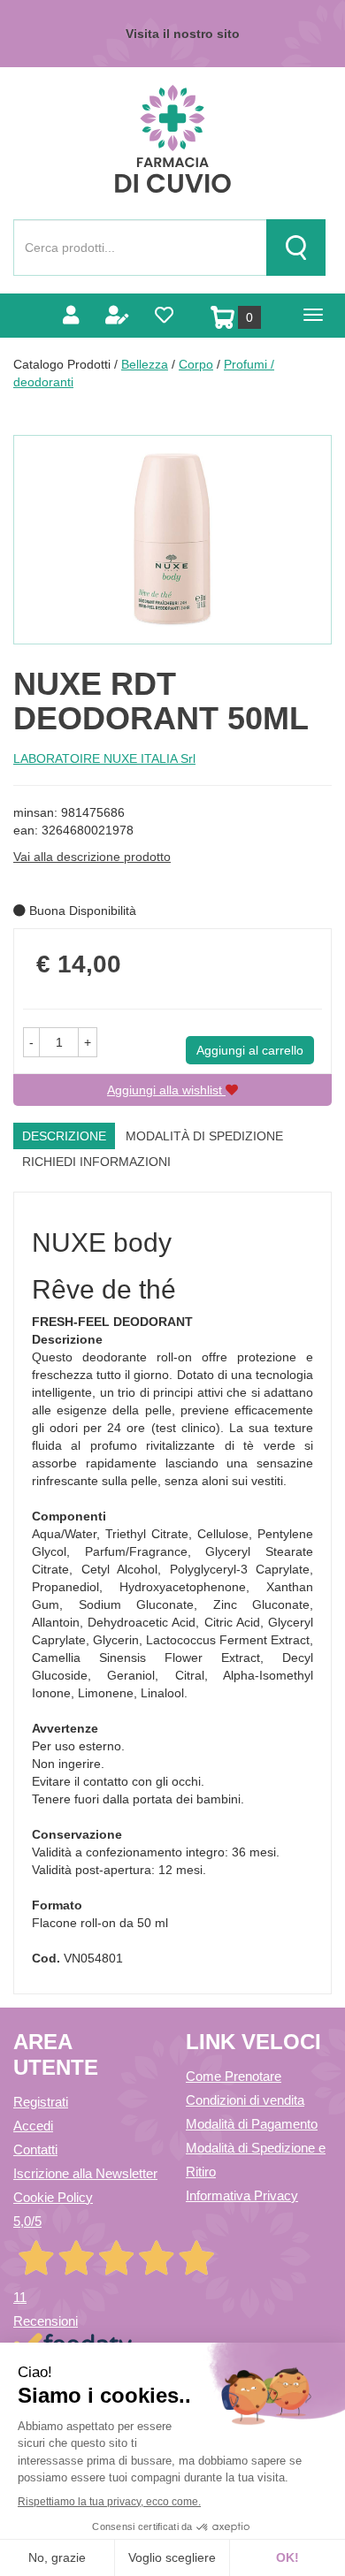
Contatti (35, 2149)
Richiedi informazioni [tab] (96, 1162)
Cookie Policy (53, 2197)
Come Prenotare (233, 2076)
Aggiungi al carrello (249, 1050)
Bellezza (144, 364)
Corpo (196, 364)
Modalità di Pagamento (252, 2123)
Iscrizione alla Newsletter (85, 2173)
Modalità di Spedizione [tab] (204, 1136)
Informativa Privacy (242, 2195)
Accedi (33, 2125)
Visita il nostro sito (183, 34)
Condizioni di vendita (245, 2099)
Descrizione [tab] (64, 1136)
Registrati (40, 2101)
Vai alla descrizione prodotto (92, 857)
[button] (31, 1042)
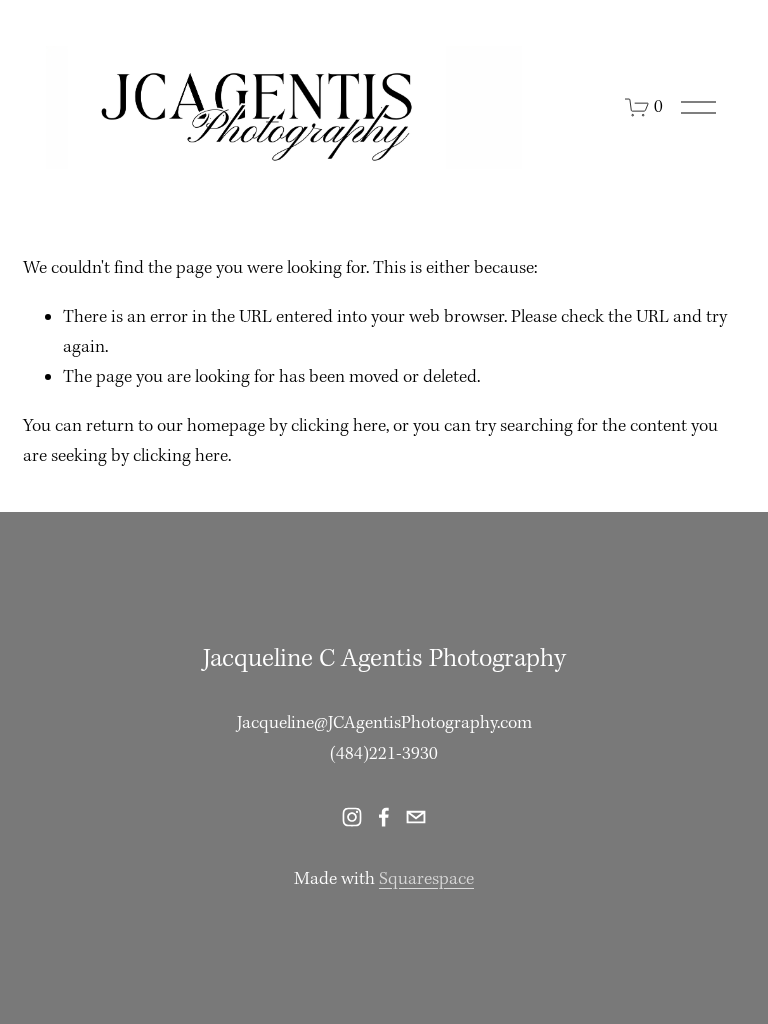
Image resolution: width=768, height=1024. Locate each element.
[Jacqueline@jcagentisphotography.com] (416, 817)
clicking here (338, 426)
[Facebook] (384, 817)
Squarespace (426, 879)
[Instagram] (352, 817)
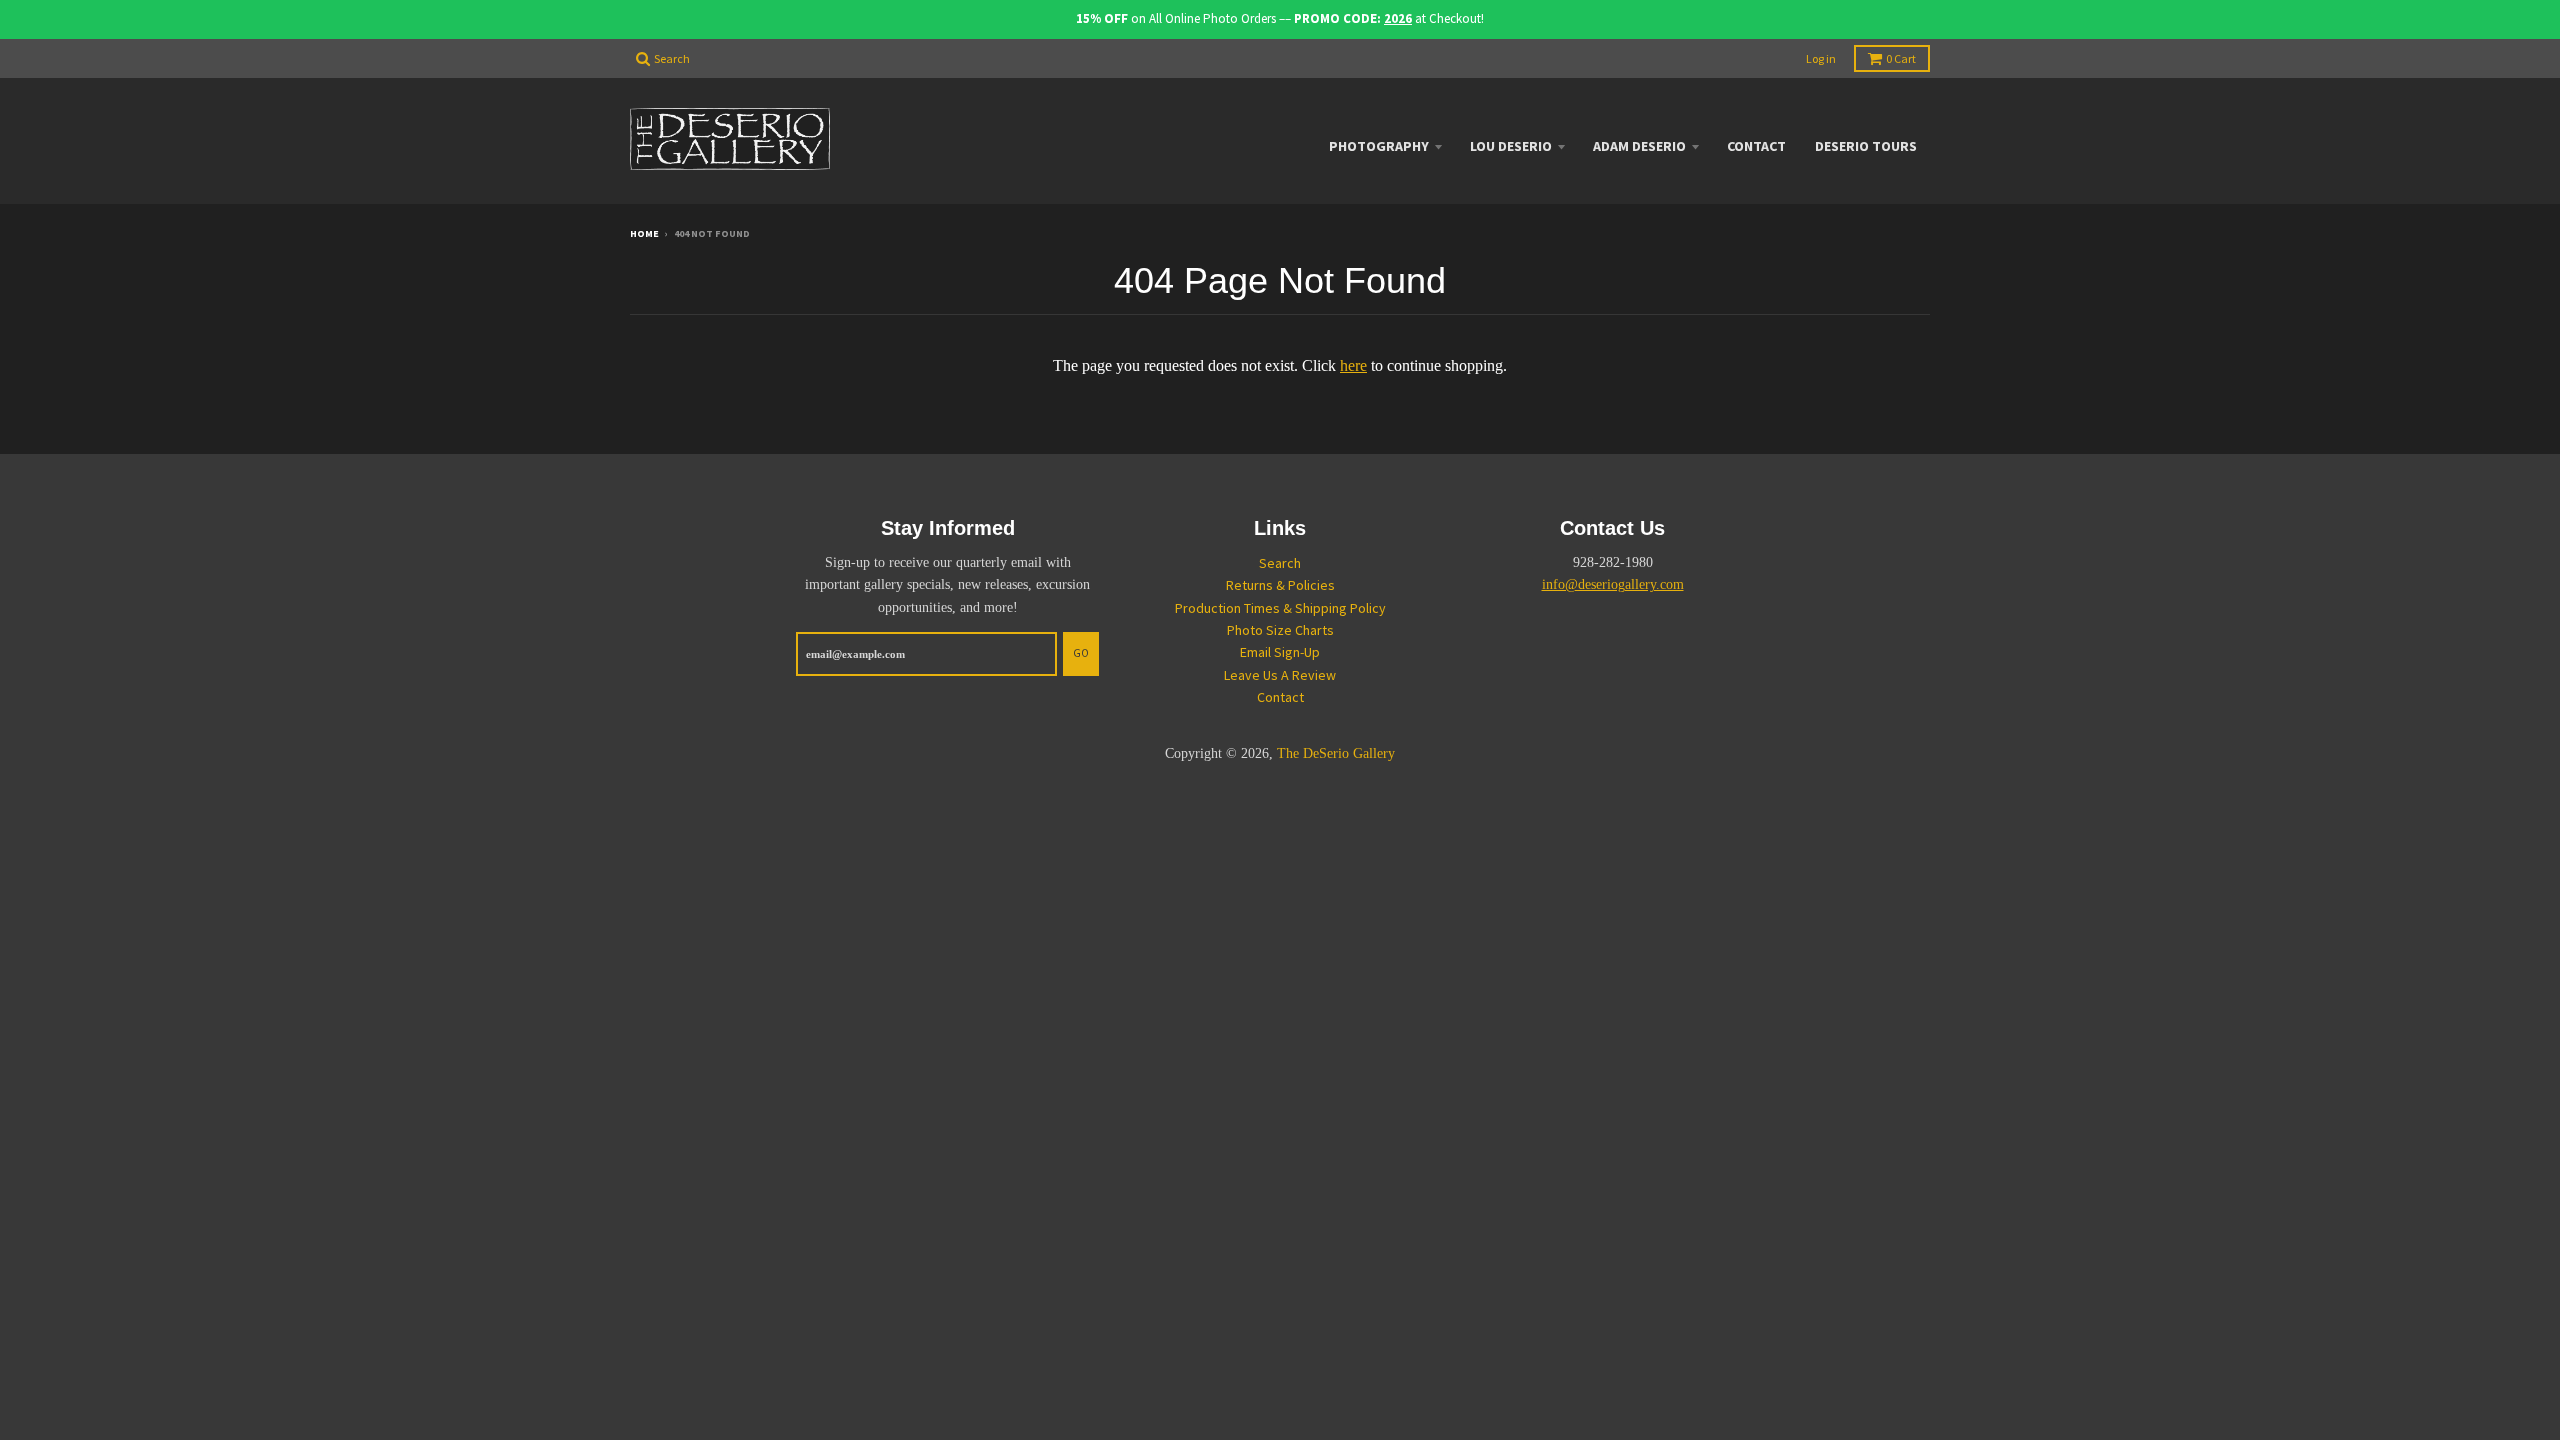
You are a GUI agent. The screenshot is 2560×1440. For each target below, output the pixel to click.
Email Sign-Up (1280, 652)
□ □ □ □
#### Work to complete:
For the word "each", show every line of the entries that holds it.

#### Completed exercise:
Image resolution: width=768, height=1024. Locate each element.
You are a GUI agent. The screenshot is 2560×1440. For each target below, output the pixel to click.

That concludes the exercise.